What the exercise asks
Below are the records; extract from them the line containing "Image resolution: width=1260" to the line containing "the 한국어 어문 규범", both lines included, exactly and with no pictures.

* * * * * * * * *

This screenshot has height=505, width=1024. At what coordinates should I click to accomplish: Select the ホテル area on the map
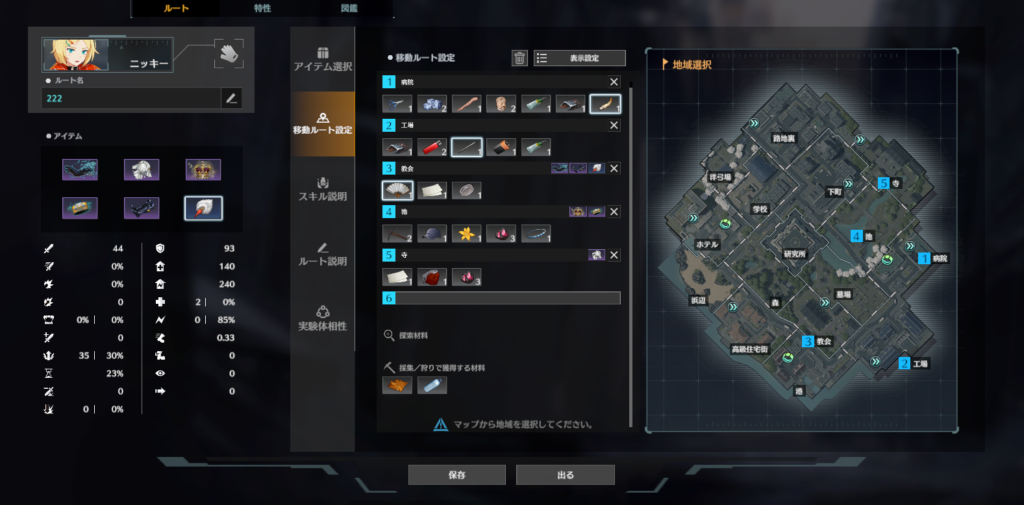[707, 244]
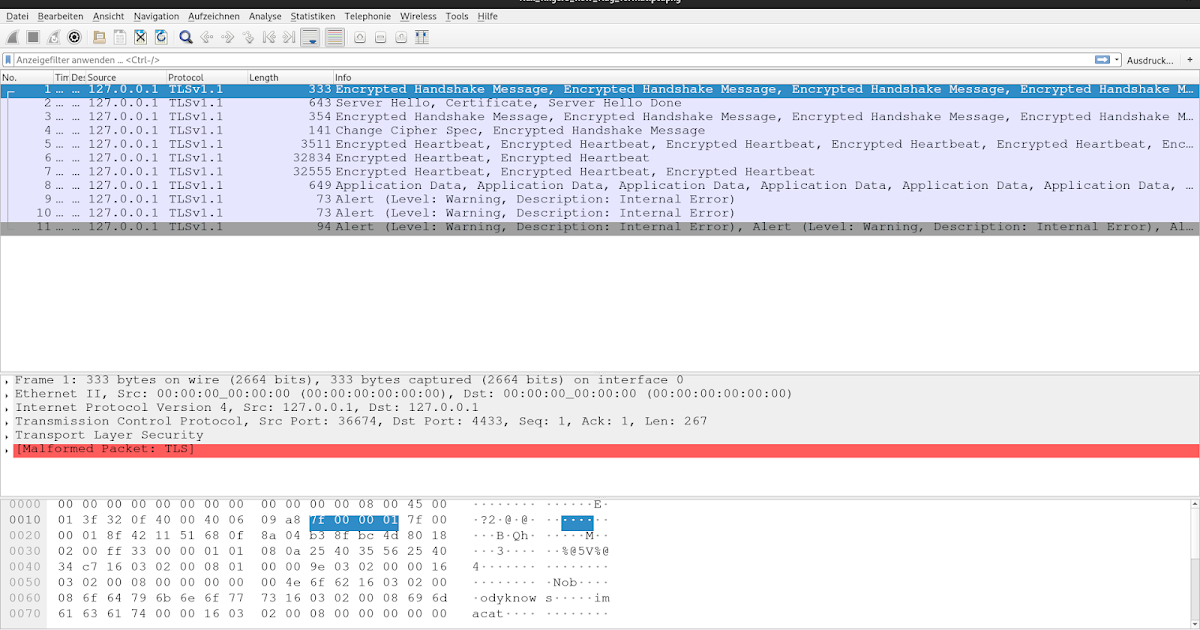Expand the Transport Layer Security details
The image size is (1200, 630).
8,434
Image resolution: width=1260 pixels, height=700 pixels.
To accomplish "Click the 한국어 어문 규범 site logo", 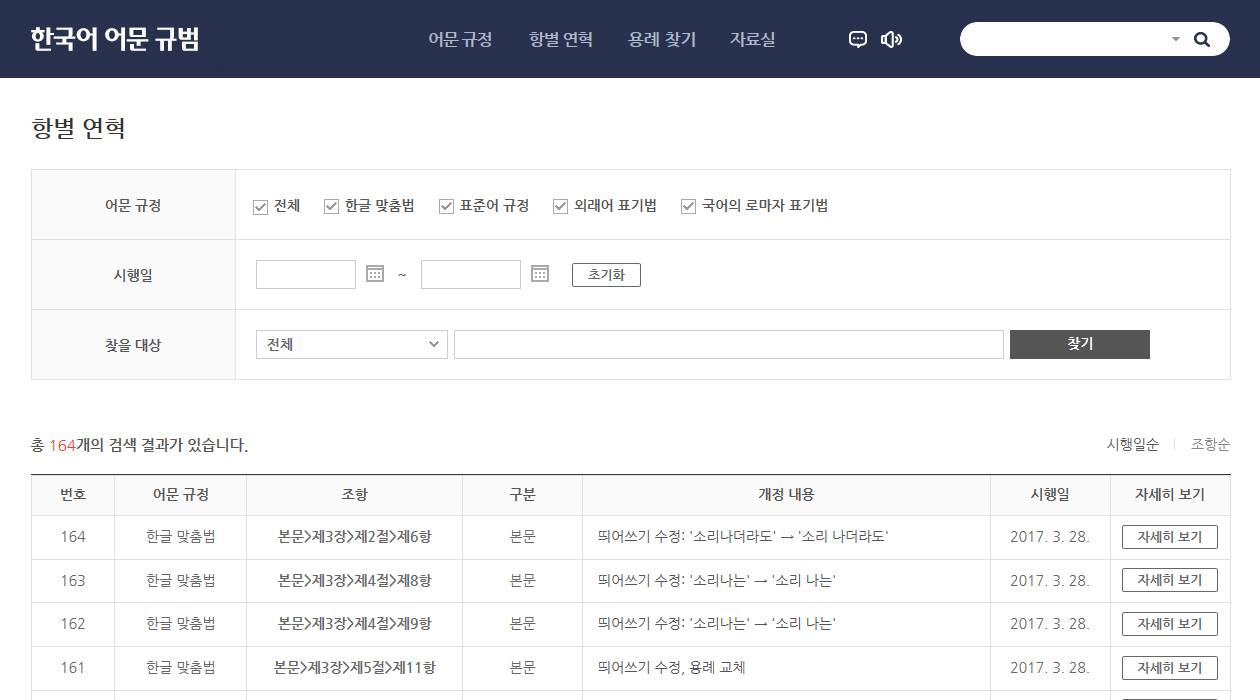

* * * * * * * * *

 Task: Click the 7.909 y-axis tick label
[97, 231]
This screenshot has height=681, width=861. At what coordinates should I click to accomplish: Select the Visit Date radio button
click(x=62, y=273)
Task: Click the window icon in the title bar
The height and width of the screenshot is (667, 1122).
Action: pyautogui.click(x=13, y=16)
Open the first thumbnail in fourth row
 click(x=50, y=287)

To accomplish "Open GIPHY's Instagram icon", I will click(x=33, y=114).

* * * * * * * * *

Response
Image resolution: width=1260 pixels, height=700 pixels.
To accomplish "Click the 한국어 어문 규범 site logo", 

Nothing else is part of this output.